2) Odds for Fed rate hikes in May and June increased to 75% and 40%

Odds for the U.S. Federal Reserve hiking interest rates in the next three meetings have increased after the report of job growth that rapidly ramped up significantly in January, while the unemployment rate reached the lowest level in 53 and a half year of 3.4%, indicating a tight labour market.

An increase in March is a lock for 25 basis points. Meanwhile, the odds for a rate hike in May is around 75% and around 40% in June for a quarter percentage point raise in each meeting.

 

3) CNBC’s Jim Cramer expects a soft landing for U.S. economy

CNBC’s Jim Cramer expected the U.S. Fed to be able to steer the economy into a soft landing.
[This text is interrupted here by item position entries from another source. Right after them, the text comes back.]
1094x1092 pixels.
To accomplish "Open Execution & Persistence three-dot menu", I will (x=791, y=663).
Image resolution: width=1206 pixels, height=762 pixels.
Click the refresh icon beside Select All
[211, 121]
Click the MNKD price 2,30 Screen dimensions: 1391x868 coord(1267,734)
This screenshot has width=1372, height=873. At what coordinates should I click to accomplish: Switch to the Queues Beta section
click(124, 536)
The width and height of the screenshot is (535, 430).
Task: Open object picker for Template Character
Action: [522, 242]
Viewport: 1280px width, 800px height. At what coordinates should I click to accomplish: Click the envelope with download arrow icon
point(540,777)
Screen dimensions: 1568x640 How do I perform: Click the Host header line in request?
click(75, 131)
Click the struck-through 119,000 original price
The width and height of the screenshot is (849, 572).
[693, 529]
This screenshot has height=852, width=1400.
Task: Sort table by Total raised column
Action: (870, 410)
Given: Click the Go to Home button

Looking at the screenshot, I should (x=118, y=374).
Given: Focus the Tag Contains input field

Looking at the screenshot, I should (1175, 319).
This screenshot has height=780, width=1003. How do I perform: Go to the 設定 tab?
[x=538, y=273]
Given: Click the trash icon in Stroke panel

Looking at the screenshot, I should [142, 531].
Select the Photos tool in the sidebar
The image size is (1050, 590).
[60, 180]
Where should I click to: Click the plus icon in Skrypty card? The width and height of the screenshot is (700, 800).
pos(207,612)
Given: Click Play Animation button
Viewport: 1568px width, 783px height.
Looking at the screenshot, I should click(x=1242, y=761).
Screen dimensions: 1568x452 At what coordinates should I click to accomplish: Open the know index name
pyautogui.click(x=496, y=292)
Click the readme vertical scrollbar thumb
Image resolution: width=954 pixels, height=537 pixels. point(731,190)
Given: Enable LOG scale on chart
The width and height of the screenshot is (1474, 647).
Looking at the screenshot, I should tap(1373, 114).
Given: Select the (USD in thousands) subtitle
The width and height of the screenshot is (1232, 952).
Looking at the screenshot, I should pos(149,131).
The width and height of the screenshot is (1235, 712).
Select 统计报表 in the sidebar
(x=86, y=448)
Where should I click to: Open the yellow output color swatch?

He told his investors that the only outcome is a soft landing for the economy, which means it’s foolish to sell now since you’ll only end up buying back those same stocks at higher levels in order to get in ahead of the turn in 2024.

Cramer doubled down his view, saying that the market is now in a bull mode.

 

4) Binance suspends trading with US dollars

Binance said on Monday that it will suspend deposits and withdrawals with the U.S. dollar using a bank account without providing further explanation for the move, while noting that affected customers are being notified directly.

The firm only told CNBC that only 0.01% of its monthly active users leverage USD bank transfers and it is working hard to restart service as soon as possible.